There’d been several scenes from plays, featuring three or four students together (the class numbered thirty-six), which cut the show’s running time down considerably. And solo performances were hardly full-length Rachmaninoff piano concerti. They tended to be Suzuki pieces or abbreviated Katy Perry hits.

‘The Cup Song’ had been performed six times.

It was close to eight thirty before Maggie’s turn came. Mrs Bendix announced her and, in her shimmering dress, she walked confidently from the wings.

Dance took a deep breath. She found her hand gripping Boling’s, the bandaged one. Hard. He adjusted it.

‘Sorry,’ she whispered.

He kissed her hair.

At the microphone, she looked over the audience. ‘I’m Maggie and I’m going to sing “Let It Go” from
Frozen
, which is a super movie, in my opinion better than
The
Lego Movie
and most of the Barbie ones. And if anybody here hasn’t seen it I think you should. Like, right away. I mean, right away.’

A glance at Mom, acknowledging the slip of lazy preposition.

Dance smiled and nodded.

Then Maggie grew quiet and lowered her head. She remembered: ‘Oh, and I want to thank Mrs Gallard for accompanying me.’

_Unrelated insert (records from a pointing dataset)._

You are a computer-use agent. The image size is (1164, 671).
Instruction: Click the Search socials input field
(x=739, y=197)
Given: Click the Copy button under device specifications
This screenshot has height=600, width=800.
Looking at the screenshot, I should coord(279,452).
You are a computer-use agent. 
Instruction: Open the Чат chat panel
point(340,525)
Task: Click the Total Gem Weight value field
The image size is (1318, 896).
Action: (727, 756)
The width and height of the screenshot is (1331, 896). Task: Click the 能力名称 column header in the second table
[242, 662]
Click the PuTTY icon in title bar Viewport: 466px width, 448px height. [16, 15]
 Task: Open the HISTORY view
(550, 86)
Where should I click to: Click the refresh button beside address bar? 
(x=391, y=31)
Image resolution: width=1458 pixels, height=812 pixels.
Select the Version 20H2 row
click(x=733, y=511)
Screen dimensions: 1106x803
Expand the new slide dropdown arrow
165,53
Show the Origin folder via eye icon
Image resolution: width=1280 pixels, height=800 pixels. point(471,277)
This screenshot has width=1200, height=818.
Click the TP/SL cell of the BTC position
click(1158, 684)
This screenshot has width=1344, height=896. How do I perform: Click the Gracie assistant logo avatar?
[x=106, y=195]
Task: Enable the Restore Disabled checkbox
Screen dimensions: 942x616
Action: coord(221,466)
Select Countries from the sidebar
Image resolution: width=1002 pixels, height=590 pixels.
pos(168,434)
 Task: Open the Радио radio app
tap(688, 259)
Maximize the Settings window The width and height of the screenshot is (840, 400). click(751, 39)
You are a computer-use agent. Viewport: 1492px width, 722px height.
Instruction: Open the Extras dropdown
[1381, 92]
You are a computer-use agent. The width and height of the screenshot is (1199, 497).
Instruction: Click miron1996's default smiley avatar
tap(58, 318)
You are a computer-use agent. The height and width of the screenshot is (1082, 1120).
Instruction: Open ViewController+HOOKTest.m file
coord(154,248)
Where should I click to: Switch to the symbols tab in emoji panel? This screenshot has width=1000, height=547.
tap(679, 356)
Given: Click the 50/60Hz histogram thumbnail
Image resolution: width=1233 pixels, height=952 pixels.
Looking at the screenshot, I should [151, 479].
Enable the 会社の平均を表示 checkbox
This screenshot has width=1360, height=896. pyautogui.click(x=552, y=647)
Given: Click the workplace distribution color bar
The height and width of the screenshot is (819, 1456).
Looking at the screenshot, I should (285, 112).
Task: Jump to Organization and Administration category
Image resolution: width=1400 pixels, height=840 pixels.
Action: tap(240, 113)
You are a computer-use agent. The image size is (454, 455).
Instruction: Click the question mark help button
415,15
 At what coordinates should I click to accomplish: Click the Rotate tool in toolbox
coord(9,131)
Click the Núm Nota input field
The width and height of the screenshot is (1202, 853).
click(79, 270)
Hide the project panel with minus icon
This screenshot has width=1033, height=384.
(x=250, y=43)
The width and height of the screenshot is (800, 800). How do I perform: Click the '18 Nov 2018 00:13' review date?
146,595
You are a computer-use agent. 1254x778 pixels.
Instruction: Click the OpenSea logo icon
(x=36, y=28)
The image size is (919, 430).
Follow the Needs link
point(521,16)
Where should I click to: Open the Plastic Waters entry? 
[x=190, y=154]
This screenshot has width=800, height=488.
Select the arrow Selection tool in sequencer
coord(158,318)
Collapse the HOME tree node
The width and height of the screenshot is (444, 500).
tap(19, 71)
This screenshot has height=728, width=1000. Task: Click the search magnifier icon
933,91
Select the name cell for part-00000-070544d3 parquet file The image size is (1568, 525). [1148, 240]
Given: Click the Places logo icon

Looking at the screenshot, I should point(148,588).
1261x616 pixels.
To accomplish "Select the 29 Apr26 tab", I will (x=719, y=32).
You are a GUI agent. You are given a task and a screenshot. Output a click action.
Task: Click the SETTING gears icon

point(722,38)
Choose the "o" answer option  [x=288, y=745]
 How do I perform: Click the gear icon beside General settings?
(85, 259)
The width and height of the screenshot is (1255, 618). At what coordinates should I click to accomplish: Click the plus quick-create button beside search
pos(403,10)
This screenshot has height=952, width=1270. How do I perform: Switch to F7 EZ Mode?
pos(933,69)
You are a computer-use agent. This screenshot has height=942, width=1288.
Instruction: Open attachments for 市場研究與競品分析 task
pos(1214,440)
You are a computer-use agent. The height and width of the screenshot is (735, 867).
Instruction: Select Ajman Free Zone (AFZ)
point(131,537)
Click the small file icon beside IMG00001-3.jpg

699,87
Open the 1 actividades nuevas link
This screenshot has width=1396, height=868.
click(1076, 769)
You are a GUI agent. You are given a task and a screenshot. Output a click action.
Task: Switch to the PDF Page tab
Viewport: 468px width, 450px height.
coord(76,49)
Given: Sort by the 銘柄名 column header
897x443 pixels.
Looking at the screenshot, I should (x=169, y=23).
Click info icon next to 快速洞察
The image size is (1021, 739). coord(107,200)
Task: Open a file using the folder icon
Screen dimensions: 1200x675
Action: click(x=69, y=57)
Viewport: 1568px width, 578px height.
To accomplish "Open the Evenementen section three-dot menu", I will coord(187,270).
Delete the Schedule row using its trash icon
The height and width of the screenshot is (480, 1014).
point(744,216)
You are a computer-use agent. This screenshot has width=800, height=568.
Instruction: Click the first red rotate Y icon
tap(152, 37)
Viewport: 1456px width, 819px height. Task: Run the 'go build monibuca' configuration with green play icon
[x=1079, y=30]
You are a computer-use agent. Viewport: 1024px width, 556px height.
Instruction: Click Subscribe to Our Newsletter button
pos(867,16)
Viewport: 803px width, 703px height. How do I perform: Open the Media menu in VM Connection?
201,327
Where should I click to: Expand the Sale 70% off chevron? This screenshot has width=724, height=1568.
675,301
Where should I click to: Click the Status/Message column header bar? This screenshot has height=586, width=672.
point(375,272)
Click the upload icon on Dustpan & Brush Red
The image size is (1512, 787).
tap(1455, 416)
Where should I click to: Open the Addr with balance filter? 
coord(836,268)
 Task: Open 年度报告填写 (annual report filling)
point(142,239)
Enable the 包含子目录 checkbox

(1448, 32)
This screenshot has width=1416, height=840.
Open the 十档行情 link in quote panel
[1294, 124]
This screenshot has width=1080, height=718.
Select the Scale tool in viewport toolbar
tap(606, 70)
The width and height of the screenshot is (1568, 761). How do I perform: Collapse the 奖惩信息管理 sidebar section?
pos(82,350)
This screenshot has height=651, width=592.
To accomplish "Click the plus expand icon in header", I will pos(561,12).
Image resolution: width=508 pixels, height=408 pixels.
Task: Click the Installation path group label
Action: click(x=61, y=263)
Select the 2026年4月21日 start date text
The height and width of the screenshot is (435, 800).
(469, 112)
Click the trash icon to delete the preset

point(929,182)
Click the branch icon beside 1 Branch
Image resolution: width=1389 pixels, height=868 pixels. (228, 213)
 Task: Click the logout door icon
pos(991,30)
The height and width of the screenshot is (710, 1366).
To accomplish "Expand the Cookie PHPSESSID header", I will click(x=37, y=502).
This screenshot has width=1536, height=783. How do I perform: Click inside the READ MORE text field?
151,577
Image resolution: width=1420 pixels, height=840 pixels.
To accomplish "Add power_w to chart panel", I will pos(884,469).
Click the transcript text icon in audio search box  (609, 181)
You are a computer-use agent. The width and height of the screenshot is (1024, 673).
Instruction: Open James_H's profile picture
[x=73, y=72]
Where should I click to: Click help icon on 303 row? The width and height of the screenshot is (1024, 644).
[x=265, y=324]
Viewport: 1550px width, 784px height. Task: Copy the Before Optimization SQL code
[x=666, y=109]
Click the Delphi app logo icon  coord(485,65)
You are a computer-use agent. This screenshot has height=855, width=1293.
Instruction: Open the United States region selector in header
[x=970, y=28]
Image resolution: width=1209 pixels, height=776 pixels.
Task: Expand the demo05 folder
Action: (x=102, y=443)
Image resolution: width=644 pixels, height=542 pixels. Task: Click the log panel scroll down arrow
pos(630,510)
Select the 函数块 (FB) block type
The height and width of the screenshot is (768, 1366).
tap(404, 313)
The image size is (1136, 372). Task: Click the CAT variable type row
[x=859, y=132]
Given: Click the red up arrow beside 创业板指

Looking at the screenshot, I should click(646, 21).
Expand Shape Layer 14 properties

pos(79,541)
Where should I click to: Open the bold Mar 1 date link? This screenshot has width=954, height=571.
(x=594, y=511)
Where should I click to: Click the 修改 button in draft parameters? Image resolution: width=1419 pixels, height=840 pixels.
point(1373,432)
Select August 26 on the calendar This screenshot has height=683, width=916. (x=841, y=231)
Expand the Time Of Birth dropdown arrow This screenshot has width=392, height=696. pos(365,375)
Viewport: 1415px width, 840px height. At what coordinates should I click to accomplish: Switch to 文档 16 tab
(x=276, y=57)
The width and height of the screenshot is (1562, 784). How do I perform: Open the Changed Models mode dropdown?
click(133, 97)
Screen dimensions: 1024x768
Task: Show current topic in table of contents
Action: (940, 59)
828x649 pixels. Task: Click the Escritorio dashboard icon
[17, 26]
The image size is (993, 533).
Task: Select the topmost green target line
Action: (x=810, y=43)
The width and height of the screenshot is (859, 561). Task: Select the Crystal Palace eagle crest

She nodded to her music teacher.

The piano began, the haunting minor-key intro to the beautiful song. Then the piano went quiet, a pause … and right on the beat, Maggie filled the silence with the first words of the lyrics. She sang slow and soft at first, just as in the movie, then growing in volume, her timbre firm, singing from her chest. Dance snuck a peek. Most of the audience was captivated, heads bobbing in time to the tune. And nearly every child was mouthing, if not singing, along.

When it came to the bridge, bordering on operatic recitative, Maggie nailed it perfectly. Then back to the final verse and the brilliant offhand dismissal about the cold never bothering her anyway.